Six Behavioral Learning Outcomes Applications:

Religion, Identity, and the School Calendar

Principle Application
Students understand that there is diversity among people, including
religious diversity

Posting a calendar with different religious holidays.

Share stories highlighting holidays celebrated by students in the class as well as holidays or traditions that might not be represented.

Teach “internal diversity” and “embedded in culture” as vocabulary that can aid in the understanding of religious differences and ways that religion and religious identity show up in culture.

Students share self-knowledge about their personal beliefs

Offer opportunities for students to share aspects of their religious identity in private, or confidential, ways with their teachers.

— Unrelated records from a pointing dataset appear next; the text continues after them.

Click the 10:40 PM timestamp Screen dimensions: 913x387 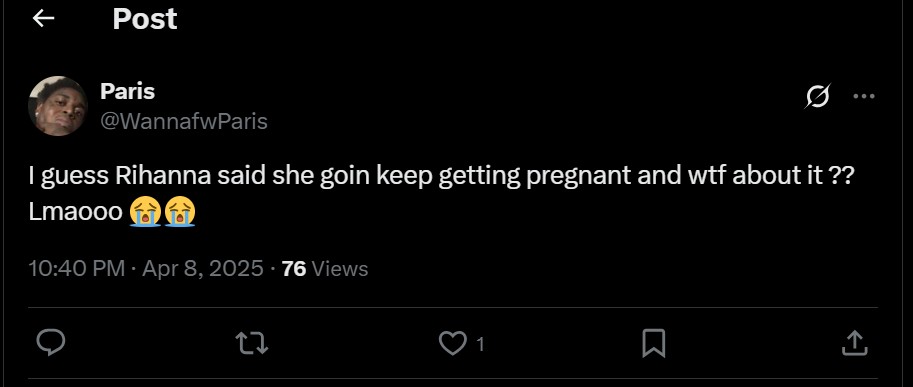pyautogui.click(x=77, y=268)
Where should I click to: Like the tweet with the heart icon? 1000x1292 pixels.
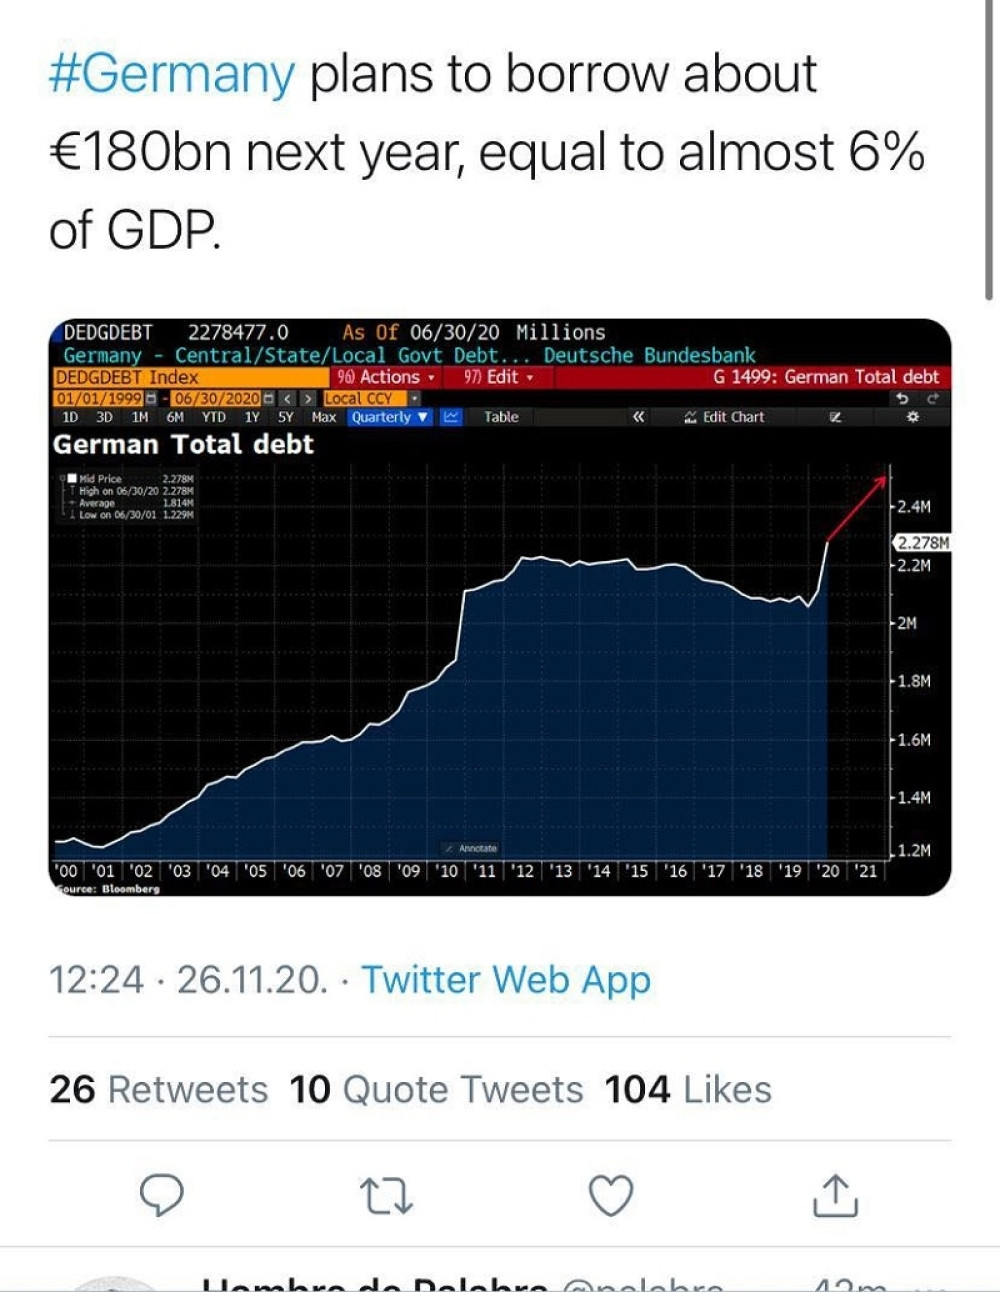click(x=610, y=1195)
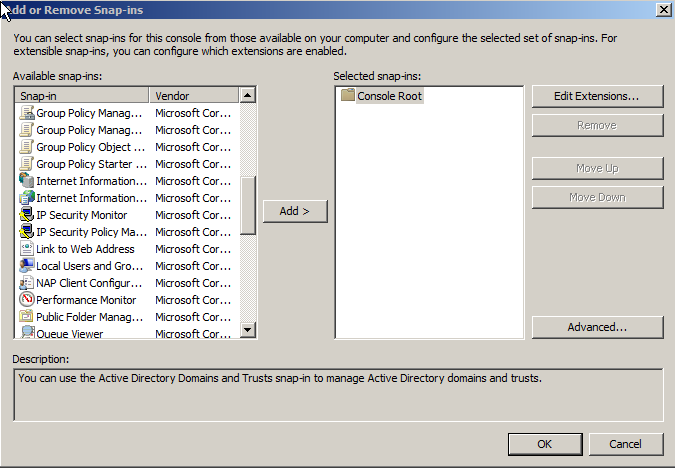Click the Group Policy Object snap-in icon

click(x=27, y=147)
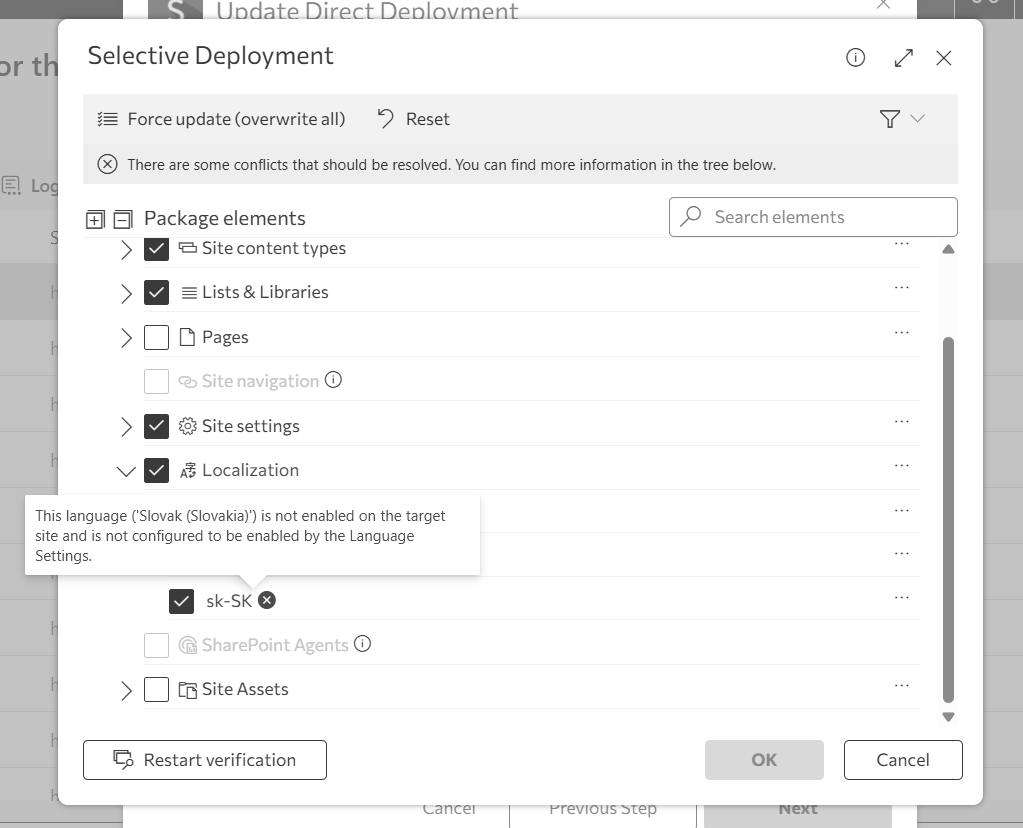Expand the Site Assets node
This screenshot has width=1023, height=828.
pyautogui.click(x=126, y=689)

Create opportunities for students to share about their religious and cultural beliefs and practices.

Older students can create “What I wish my teachers knew” document to share information with teachers on their religious practices and the way that those impact their participation in school activities.

Students demonstrate skills of active listening, respectful
questioning, and showing concern for the feelings of others

Co create with students a framework for asking questions when peers share their own traditions to teach how to ask respectful questions.

Create a question box so students can submit questions they have about religious traditions/holidays/current events.

Set community standards for what active listening does and doesn’t look like. 

Students examine and discuss differences among people with
open-minded respect and regard for the dignity of others
Provide examples of intrafaith diversity to show the spectrum of
ideas that exist to normalize that differences even within a community
are common.
Students take the perspective of others as they learn to recognize
and challenge harmful stereotypes
Teach bystander vs upstander and bystander intervention.
Students demonstrate empathy and compassion for others with
different religious and non-religious beliefs

Use books as a way to practice this skill so that you are not asking students to role play potentially harmful interactions related to holiday observance with their peers. For example, read a story in which a student is teased about their religious holiday practice and pause to ask students to rewrite that interaction so that the character who was rude chooses to be empathetic instead. 

Students create posters, slides, or other public products to share and promote their ideas about empathy and compassion.